# My 2nd and 3rd "gold recovery" auction on ebay



## user 12009 (Sep 7, 2010)

Just put up my 2nd and 3rd "gold recovery" auction on ebay this weekend and already have bids on both.

http://cgi.ebay.com/ws/eBayISAPI.dll?ViewItem&rd=1&item=130429092476&ssPageName=STRK:MESE:IT

http://cgi.ebay.com/ws/eBayISAPI.dll?ViewItem&rd=1&item=130429086557&ssPageName=STRK:MESE:IT
On this auction I was not sure what would happen. I actually paid for these. The guy wanted $5 for this and two computers and two hard drives. At the time I bought it I didn't know what was inside the box. It was very heavy probably 40 lbs. I knew it was a video time base corrector, I majored in TV production in the 80's and guessed it probably cost in the many thousands. I tore it down to find only 4 boards and a very heavy power supply. After I tore it down then I did some research. People still sell these.
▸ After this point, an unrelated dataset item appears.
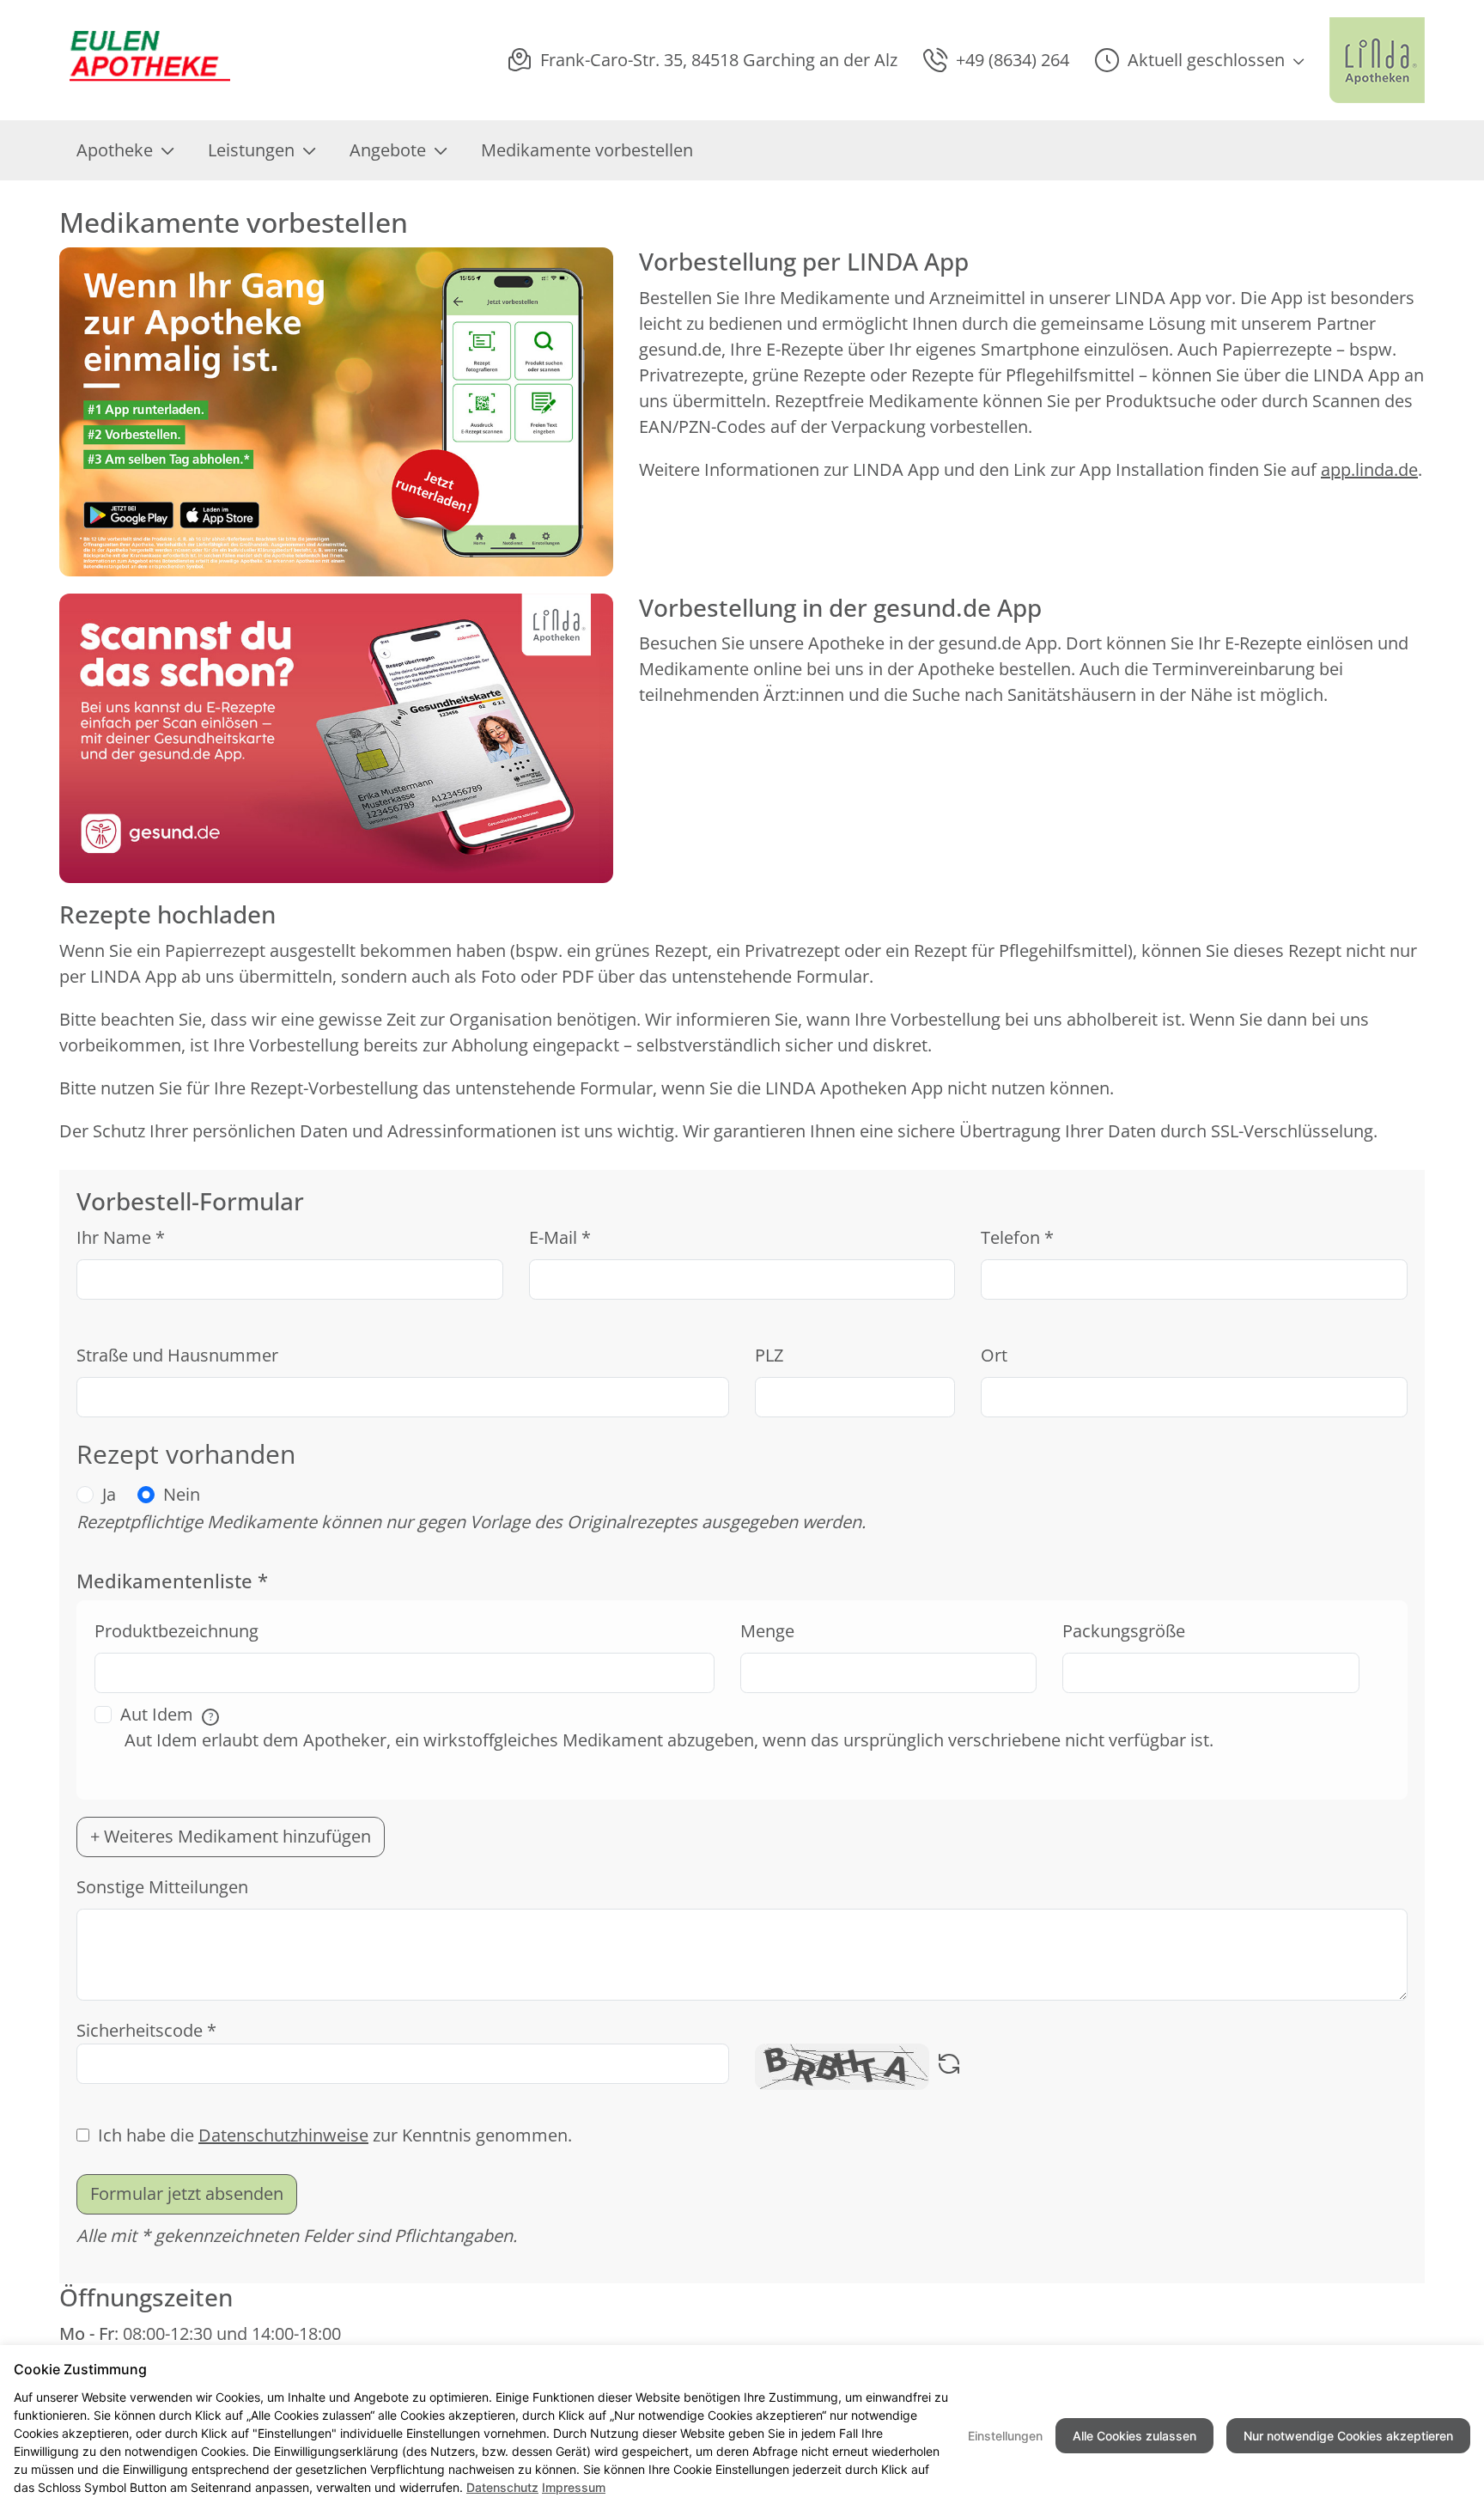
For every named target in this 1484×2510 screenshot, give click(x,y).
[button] (1199, 60)
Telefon (1017, 1237)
I saw one for over $700. Should have done the google before the teardown. :roll:


----------



## jimdoc (Sep 7, 2010)

A lot of times that you see something for sale at a high price doesn't mean it ever sells at that high price.I see some people trying to sell electronic test equipment that I have for hundreds of dollars,and they never seem to sell.Those sellers are just holding out for the price they want,and may never sell the item.They will be happy keeping the item if they don't get their price.You really have to check Ebay's completed auctions to see what items are currently bringing in.And then there are items like those rare intel chips that I was watching for years,and one finally sold for over $1000.You never can tell.

Jim


----------